Я молчала, подавленная тем, что услышала. Мысли скакали и путались. Что-то не сходилось в моем представлении о сестре, ее муже, жизни в Америке, а также о ней и Грегори.
– Бедная, бедная Лиза, – вздохнула я, – что же теперь с ней будет?
– Ну пусть тебя это не заботит, – снисходительно проговорил Грегори. – Лиз взрослая женщина, уверенная в себе, ловкая – она не пропадет в этом мире! Если, конечно, не сорвется, не последует примеру своего супруга…
– Гриша! Ты что? Лиза никогда… я уверена…
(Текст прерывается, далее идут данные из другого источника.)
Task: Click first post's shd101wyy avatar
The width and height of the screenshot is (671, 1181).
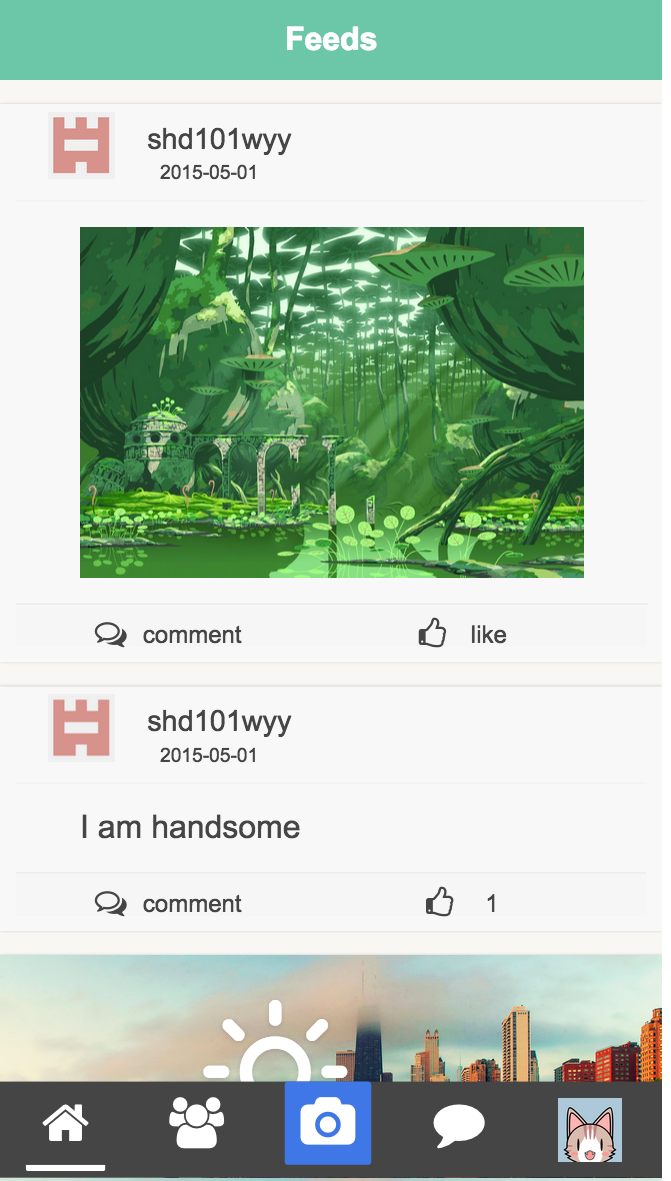Action: (81, 145)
– Алечка, милая, разве ты не заметила, как лихо, не поморщившись, заглотнула Лиз двойной бурбон? Не секрет, что жены алкоголиков, устав бороться с недугом мужей, довольно часто встают на ту же скользкую тропу.
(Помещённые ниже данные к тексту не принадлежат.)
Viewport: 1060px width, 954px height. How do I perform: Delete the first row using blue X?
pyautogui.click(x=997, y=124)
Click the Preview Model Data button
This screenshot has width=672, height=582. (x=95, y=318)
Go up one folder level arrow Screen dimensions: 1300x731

Он все время наговаривает на мою сестру. Хочет вбить клин между нами?
– Ну, не хмурь лобик, межбровные складочки нам ни к чему. Скажи лучше, что ты, кроме кофе, пить будешь? Сок, воду?
– Вино. Нет, лучше, коньяк. У вас есть коньяк? – обратилась я к стюарду.
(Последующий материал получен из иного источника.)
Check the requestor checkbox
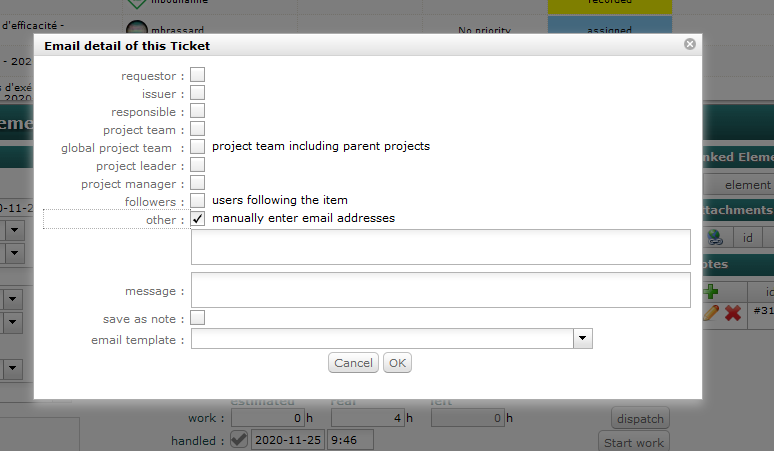Screen dimensions: 774x451 pos(198,74)
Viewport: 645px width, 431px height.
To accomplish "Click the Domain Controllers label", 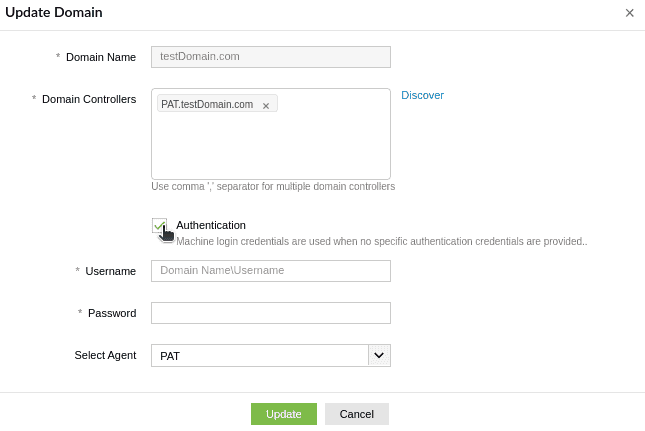I will [89, 99].
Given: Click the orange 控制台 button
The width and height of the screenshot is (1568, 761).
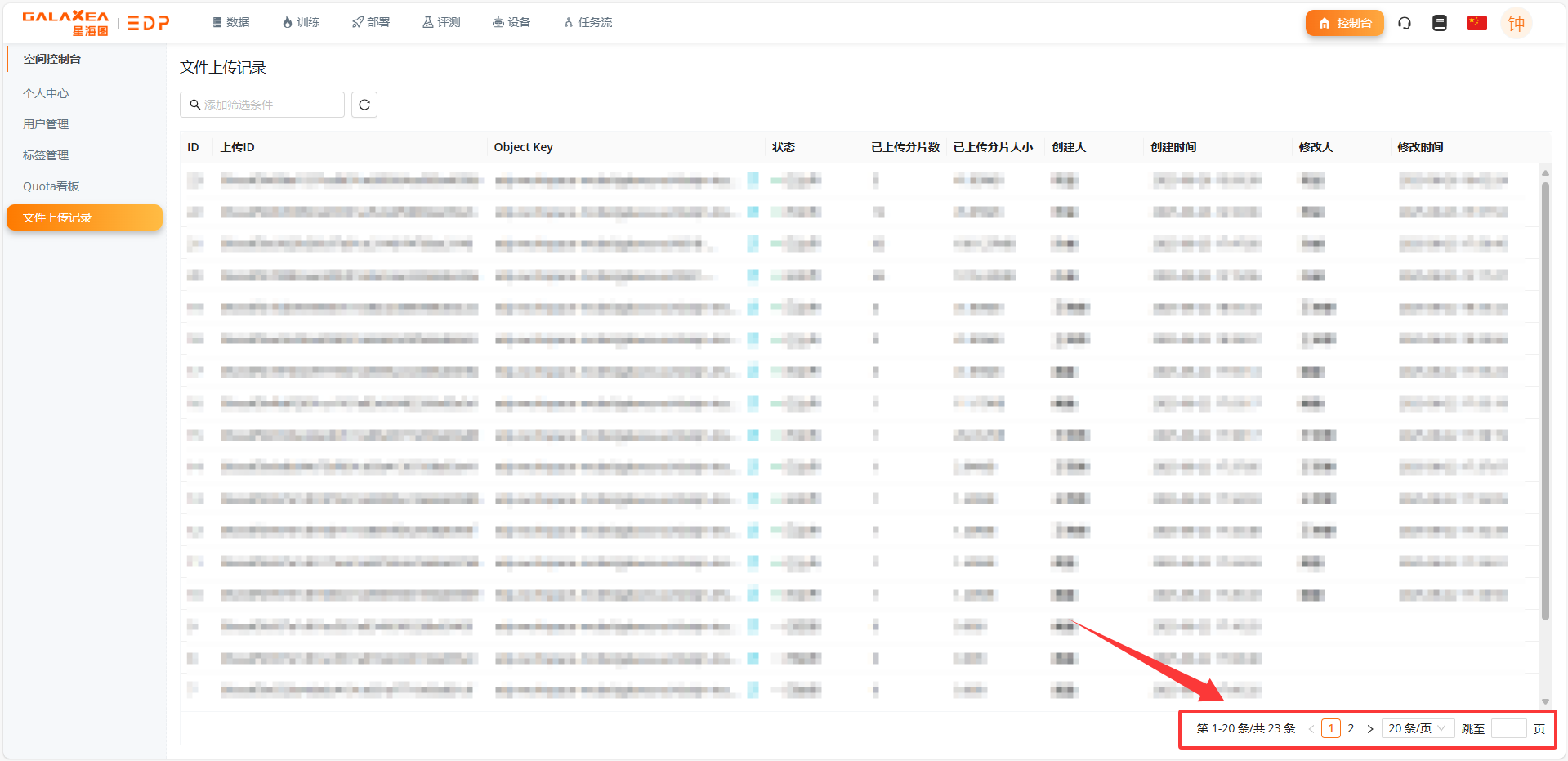Looking at the screenshot, I should click(x=1344, y=23).

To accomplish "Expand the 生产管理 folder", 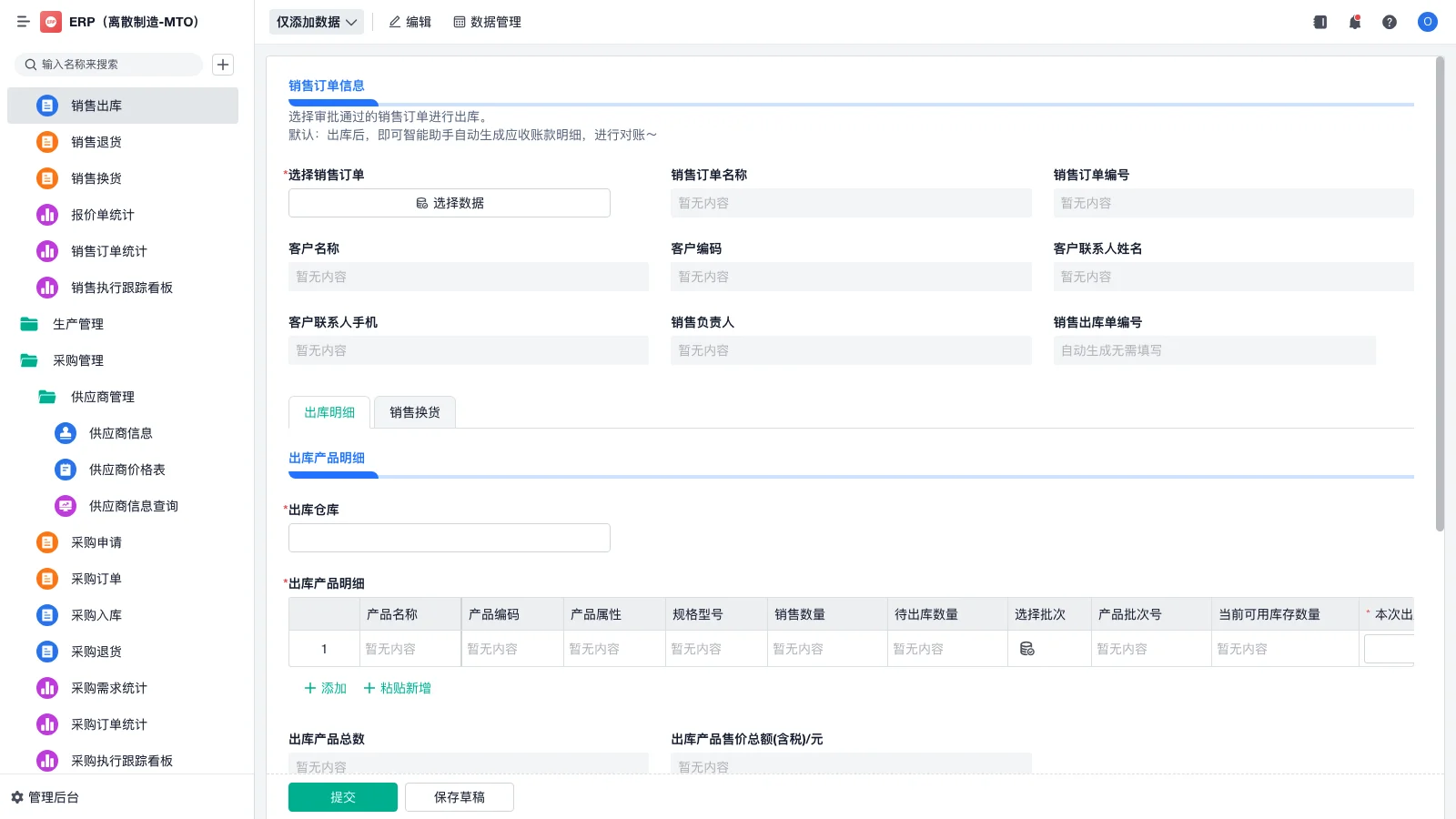I will (x=78, y=323).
Тот с бесстрастной улыбкой протянул мне тридцатиграммовый флакончик Hennessy.
Под осуждающим взглядом Грегори я плеснула содержимое бутылька в пластмассовую чашку с горячим кофе и, сделав большой глоток, испытала временное расслабление.
Жесткая позиция Грегори, его сардоническое отношение к Лизе вызывали недоумение и дискомфорт.
– Послушай, Саша, – пристально взглянул мне в глаза Грегори, – а ты уверена, что и у тебя нет склонности к алкоголизму?
Вплоть до посадки в Южной Каролине я делала вид, что дремлю. Разговаривать больше не хотелось.
20.00
Такси доставило нас в отель Hilton Head Island, South Carolina. Смеркалось. Близко-близко шумел океан. Грегори предложил прогуляться, пока нам меняли апартаменты. Невзирая на конкретный заказ, нас обделили живописным видом из окна. Грегори разгневался.
– Тhe view for me is more important than food and water, – заявил он менеджеру отеля. Видимо, на менеджера эти слова произвели надлежащее впечатление. Он устремился подыскивать номер с нужным видом. Видом, который для Грегори важнее всего. Важнее, чем пища и даже чем вода.